- Directions for this task
Find the line with "[Instagram] (183, 1524)" in the data below. Repeat it and every line after it exactly, but not the pictures.

Stored data

____________

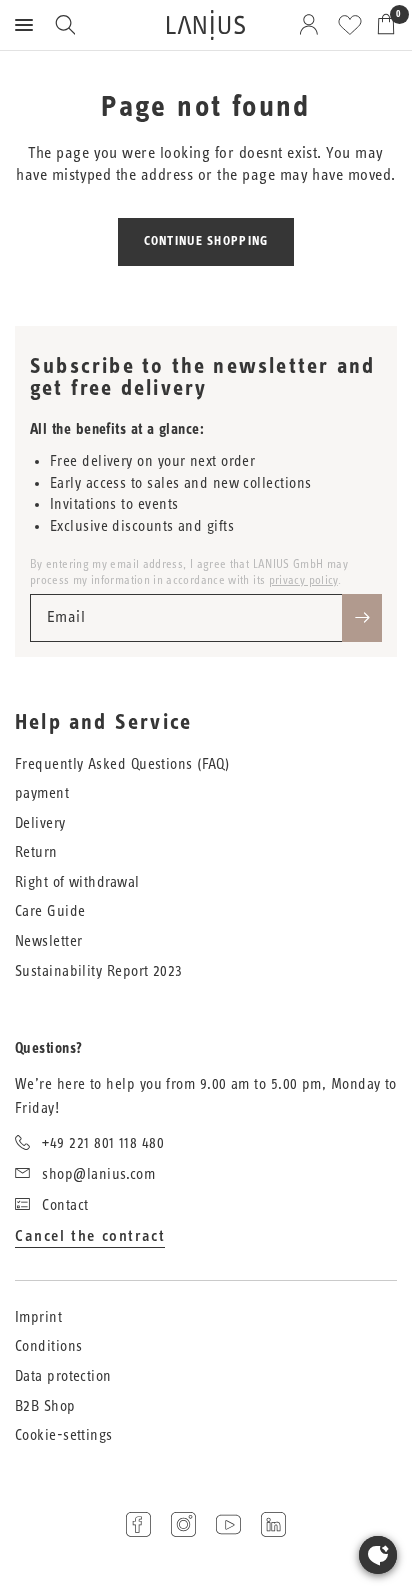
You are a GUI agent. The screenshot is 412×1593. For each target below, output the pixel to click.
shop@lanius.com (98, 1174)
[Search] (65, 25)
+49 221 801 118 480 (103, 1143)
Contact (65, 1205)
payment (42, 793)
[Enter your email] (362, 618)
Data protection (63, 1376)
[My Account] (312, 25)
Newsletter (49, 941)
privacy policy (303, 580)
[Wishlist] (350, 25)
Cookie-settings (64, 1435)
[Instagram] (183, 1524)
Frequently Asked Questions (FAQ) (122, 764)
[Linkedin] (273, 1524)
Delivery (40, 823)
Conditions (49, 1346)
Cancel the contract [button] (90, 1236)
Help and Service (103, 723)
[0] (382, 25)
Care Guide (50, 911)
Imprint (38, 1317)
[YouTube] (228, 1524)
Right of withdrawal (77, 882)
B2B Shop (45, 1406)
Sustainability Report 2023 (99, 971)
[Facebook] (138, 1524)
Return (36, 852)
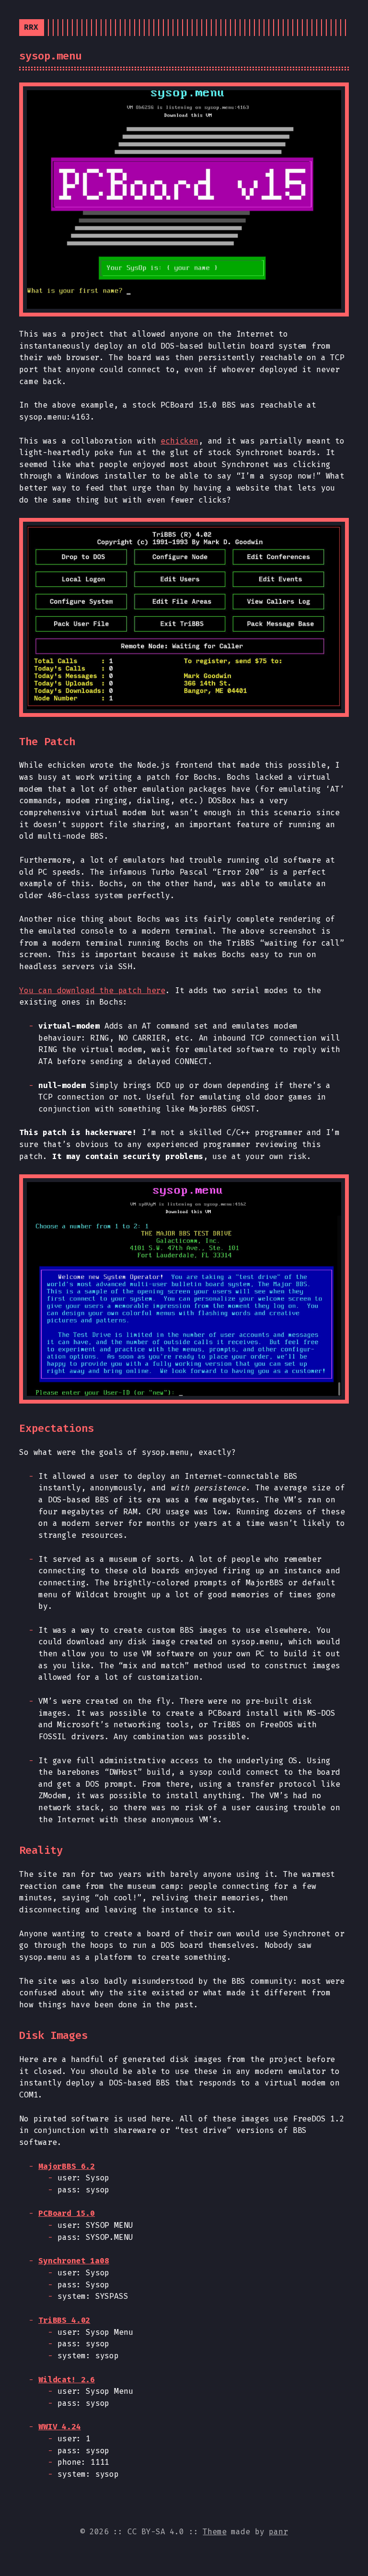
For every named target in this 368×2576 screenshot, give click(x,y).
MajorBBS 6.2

____________

- Written response
[Instagram] (183, 1524)
Frequently Asked Questions (FAQ) (122, 764)
[Linkedin] (273, 1524)
Delivery (40, 823)
Conditions (49, 1346)
Cancel the contract [button] (90, 1236)
Help and Service (103, 723)
[0] (382, 25)
Care Guide (50, 911)
Imprint (38, 1317)
[YouTube] (228, 1524)
Right of withdrawal (77, 882)
B2B Shop (45, 1406)
Sustainability Report 2023 (99, 971)
[Facebook] (138, 1524)
Return (36, 852)
For every named target in this 368×2576 screenshot, give click(x,y).
MajorBBS 6.2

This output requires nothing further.